Figure 3: Effect of BAG3 down-regulation on SCLC cell apoptosis. H69 (A, B) or H446 (C, D) cells were transfected with bag3 siRNA (200 nM) or with NT siRNA (200 nM) and after 48 hrs treated with different doses of Cisplatin (25, 50, 100 microM) for 48 hrs. Cells were then collected and labeled with propidium iodide and analyzed by flow cytometry (B, D). Total protein extracts of cells treated as described above were analyzed by western blot using an anti-BAG3 polyclonal antibody. Anti-GAPDH antibody was used as loading control (A, C). *p<0.05; **p<0.001.
These results indicate that down-regulation of BAG3 stimulates apoptosis in SCLC cells in vitro.
Down-regulation of BAG3 reduces in vivo tumor growth and induces apoptosis
Since in vitro data showed that down-regulation of BAG3 induces apoptosis in SCLS cells, we investigated the effects of bag3 siRNA-Ad treatment on tumor growth and apoptosis in vivo. As shown in Fig. 4A, we observed that intra-tumoral injection of bag3 siRNA-Ad was able to reduce in vivo tumor growth after 44 days of treatment as compared to the scramble-treated (scr siRNA-Ad) and control groups (p<0.001). Accordingly, mice treated with bag3 siRNA-Ad survived longer than control (PBS) and scr siRNA-Ad-treated mice (p<0.05) (Fig. 4B). Western blot and immunohistochemical analysis of tumor samples from xenografts treated for 12 days with bag3 siRNA-Ad specifically confirm a reduction of BAG3 protein levels (Fig. 5 A, B).

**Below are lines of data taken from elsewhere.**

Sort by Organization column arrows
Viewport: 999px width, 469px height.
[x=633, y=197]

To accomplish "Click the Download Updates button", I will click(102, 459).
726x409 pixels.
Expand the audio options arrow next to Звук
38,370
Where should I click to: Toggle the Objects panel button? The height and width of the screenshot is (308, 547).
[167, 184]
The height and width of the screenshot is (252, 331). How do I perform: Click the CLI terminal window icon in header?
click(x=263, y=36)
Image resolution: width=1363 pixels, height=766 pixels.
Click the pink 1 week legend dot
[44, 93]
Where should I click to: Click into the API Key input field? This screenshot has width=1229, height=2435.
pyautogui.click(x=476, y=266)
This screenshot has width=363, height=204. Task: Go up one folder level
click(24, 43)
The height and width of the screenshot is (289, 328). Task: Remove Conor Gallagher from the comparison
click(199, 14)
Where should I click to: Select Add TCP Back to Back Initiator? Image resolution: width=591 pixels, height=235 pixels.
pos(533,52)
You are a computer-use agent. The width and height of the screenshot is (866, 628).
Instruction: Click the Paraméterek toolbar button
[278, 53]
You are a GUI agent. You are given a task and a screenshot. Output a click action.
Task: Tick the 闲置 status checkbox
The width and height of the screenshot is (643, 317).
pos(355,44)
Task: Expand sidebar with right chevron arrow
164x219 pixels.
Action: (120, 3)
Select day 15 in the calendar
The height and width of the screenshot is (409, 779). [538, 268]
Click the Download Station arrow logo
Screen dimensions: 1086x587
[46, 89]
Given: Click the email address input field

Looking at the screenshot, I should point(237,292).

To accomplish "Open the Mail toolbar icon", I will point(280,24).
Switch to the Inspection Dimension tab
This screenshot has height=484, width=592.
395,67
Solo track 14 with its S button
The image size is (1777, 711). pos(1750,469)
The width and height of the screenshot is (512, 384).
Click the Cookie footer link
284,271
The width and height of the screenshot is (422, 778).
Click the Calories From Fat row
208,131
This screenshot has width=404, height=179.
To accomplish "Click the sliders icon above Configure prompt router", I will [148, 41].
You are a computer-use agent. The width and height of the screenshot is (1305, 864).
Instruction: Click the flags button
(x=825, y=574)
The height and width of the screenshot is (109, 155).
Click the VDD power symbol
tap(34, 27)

Figure 4: BAG3 down-regulation reduces tumor growth and increases animal survival in a xenograft model. H69 cells (3x 106) were injected subcutaneously onto the back of six/eight-week-old female athymic nude-Foxn1nu/nu mice. Two weeks later (100 mm3), animals were randomized into three groups (8 animals per group) and control PBS (100μl-untreated), bag3 siRNA-Ad or scrRNA-Ad (108 pfu/100 μl) were injected in the tumors twice a week. A) Tumor size was measured every week using a caliper in bag3 siRNA-Ad, scr siRNA-Ad treated or untreated mice. **p< 0.001. B) Kaplan-Meier analysis of animal survival. *p< 0.05.
Figure 5: Analysis of BAG3 expression in H69 xenografts. A) Western blot analysis of protein extracted from H69 xenografts treated with PBS 100 μl (untreated), scr siRNA-Ad (108 pfu/100μl) or bag3 siRNA-Ad (108 pfu/100μl) by intratumoral injection, twice a week. B) Immunohistochemistry with anti-BAG3 monoclonal of xenograft tumors treated as in A (200x). Negative control: immunostaining of xenografted tumor samples stained without the primary antibody (200x).